• [PROBLEM REQUIREMENTS]
Convert the lines of the entries, starting at the line that contains "At what coordinates should I click to accomplish: Go" and ending at the line that contains "[x=1219, y=161]", into a Markdown table with the columns Row and Text, one line per row and blank lines skipped. Leave the pictures out.

• [SUPPLIED MATERIAL]
········

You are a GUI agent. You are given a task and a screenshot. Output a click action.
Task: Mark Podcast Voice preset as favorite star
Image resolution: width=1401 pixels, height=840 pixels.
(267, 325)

········

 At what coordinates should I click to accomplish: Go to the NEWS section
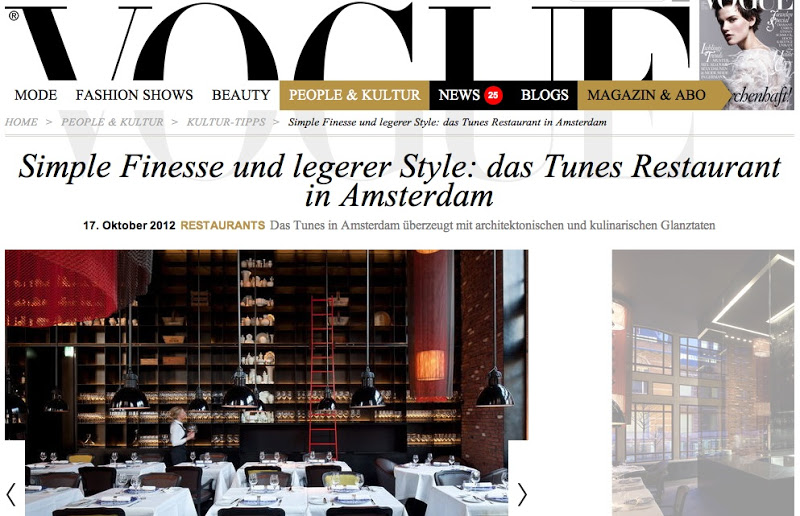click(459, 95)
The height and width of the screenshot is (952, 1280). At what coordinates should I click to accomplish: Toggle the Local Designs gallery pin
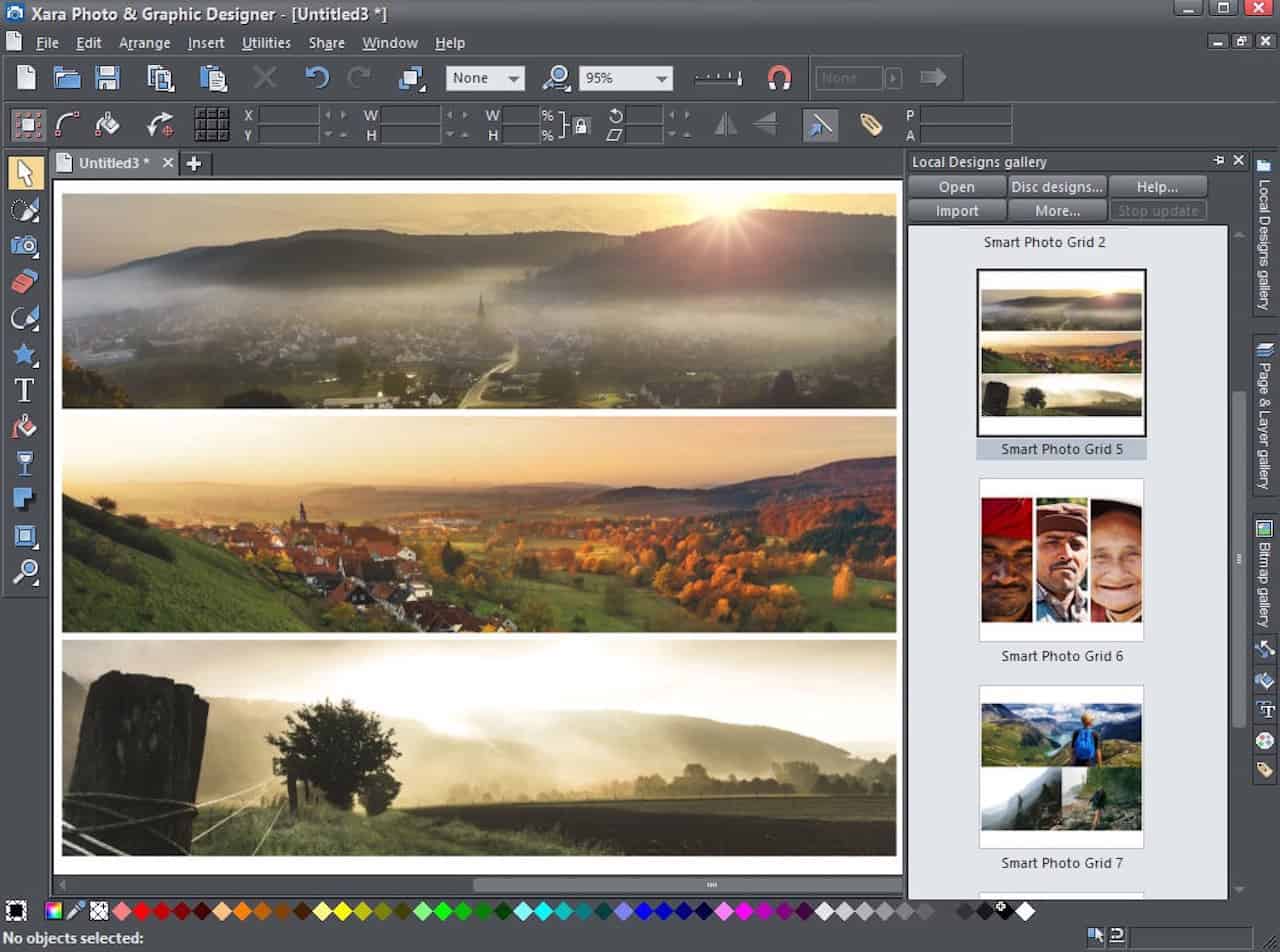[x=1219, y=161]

········

• [CORRECT OUTPUT]
| Row | Text |
|---|---|
| 1 |  At what coordinates should I click to accomplish: Go to the NEWS section |
| 2 | click(459, 95) |
| 3 | The height and width of the screenshot is (952, 1280). At what coordinates should I click to accomplish: Toggle the Local Designs gallery pin |
| 4 | [x=1219, y=161] |